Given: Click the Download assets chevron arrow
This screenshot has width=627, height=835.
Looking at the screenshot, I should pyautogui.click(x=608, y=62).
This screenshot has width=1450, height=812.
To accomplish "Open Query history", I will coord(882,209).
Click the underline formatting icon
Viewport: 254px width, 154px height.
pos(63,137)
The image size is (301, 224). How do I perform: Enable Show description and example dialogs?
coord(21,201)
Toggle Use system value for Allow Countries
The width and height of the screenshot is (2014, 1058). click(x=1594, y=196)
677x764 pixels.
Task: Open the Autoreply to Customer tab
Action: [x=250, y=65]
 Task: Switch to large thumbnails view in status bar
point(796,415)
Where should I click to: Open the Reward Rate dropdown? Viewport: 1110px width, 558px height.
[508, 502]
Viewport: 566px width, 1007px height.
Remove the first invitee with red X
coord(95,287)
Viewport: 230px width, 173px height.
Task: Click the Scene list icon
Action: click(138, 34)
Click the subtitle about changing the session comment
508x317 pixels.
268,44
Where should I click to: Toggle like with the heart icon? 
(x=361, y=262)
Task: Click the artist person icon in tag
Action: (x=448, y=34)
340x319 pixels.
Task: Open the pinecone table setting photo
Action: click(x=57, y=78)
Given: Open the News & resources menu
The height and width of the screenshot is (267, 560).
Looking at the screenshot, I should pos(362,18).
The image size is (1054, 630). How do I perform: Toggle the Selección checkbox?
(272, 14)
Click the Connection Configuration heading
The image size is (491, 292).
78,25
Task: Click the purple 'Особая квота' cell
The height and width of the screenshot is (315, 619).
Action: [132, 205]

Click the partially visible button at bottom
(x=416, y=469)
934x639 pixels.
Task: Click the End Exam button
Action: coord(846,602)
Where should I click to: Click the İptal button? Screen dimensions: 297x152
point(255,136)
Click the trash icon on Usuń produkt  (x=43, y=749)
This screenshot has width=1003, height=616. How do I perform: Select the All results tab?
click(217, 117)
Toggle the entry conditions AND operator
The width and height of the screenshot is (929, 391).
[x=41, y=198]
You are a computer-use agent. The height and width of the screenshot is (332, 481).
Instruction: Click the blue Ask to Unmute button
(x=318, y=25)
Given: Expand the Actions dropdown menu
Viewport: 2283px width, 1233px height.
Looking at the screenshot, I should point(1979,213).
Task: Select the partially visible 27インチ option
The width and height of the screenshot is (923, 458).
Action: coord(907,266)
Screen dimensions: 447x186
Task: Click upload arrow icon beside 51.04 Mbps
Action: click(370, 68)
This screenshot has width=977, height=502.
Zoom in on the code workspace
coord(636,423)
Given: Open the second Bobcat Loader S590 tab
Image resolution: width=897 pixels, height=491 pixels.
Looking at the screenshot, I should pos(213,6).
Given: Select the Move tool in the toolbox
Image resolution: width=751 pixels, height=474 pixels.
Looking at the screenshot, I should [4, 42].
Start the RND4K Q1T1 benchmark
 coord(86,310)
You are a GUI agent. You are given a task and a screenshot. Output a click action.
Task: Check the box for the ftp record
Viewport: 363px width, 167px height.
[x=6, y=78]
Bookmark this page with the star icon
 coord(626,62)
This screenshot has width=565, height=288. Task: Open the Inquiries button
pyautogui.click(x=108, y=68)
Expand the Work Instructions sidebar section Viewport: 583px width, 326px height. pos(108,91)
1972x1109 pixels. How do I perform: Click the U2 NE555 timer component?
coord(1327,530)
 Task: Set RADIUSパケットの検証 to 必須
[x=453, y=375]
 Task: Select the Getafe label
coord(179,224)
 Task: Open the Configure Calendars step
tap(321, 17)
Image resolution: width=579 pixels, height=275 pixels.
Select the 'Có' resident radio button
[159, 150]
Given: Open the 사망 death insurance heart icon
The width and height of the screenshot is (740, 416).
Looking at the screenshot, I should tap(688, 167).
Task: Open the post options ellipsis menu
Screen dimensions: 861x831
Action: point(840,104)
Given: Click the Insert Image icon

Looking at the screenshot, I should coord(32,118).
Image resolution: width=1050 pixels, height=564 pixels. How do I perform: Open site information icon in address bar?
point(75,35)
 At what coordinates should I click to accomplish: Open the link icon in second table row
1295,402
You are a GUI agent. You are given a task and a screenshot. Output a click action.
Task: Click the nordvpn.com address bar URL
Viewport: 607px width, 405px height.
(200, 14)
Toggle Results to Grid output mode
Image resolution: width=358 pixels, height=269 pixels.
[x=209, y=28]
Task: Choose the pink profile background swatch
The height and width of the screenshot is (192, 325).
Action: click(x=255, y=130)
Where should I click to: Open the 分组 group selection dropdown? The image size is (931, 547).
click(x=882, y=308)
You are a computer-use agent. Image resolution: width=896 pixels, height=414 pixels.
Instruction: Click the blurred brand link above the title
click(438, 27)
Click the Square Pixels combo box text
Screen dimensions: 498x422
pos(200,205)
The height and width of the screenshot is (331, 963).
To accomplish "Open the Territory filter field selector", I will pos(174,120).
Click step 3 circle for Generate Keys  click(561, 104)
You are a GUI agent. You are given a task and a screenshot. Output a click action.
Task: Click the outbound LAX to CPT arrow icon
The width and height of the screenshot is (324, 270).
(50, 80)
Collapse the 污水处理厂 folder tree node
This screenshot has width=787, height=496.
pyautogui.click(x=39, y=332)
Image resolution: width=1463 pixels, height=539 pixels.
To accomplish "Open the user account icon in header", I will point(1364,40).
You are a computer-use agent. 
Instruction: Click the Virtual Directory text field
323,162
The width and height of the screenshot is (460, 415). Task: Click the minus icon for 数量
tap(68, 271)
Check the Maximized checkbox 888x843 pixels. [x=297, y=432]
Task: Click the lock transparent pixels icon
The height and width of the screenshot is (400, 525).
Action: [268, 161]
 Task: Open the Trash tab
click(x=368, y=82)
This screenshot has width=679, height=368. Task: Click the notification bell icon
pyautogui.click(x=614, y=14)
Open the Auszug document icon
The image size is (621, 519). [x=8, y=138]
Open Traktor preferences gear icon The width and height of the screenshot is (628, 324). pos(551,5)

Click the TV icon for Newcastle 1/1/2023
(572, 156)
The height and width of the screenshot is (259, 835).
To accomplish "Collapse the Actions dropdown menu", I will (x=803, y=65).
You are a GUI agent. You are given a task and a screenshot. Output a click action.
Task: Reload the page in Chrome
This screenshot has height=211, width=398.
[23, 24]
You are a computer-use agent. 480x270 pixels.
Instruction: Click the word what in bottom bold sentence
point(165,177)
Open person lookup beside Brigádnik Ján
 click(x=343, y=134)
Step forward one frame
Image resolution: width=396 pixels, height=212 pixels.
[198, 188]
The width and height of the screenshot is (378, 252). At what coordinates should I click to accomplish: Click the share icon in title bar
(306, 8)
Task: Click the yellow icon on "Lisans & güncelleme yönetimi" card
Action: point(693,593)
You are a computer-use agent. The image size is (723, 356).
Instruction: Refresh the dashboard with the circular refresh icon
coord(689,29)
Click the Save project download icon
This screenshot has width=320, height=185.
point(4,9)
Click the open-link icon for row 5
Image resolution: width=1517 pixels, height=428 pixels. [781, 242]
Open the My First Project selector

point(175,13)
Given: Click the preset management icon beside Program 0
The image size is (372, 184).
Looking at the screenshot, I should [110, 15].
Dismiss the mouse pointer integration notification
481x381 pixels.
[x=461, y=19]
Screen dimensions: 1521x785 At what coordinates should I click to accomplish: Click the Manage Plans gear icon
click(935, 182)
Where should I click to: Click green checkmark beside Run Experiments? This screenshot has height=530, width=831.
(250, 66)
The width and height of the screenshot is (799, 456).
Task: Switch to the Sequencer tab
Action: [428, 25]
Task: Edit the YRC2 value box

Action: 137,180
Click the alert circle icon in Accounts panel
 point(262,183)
━━━━━━━━━━━━━━━━━━━━━━━━━━━━━━
**Try it**
Reproduce exactly the section above that begins at the line containing "Task: Switch to large" and ends at the line containing "Given: Open the News & resources menu", leaving out all other lines.

**Task output**
 Task: Switch to large thumbnails view in status bar
point(796,415)
Where should I click to: Open the Reward Rate dropdown? Viewport: 1110px width, 558px height.
[508, 502]
Viewport: 566px width, 1007px height.
Remove the first invitee with red X
coord(95,287)
Viewport: 230px width, 173px height.
Task: Click the Scene list icon
Action: click(138, 34)
Click the subtitle about changing the session comment
508x317 pixels.
268,44
Where should I click to: Toggle like with the heart icon? 
(x=361, y=262)
Task: Click the artist person icon in tag
Action: (x=448, y=34)
340x319 pixels.
Task: Open the pinecone table setting photo
Action: click(x=57, y=78)
Given: Open the News & resources menu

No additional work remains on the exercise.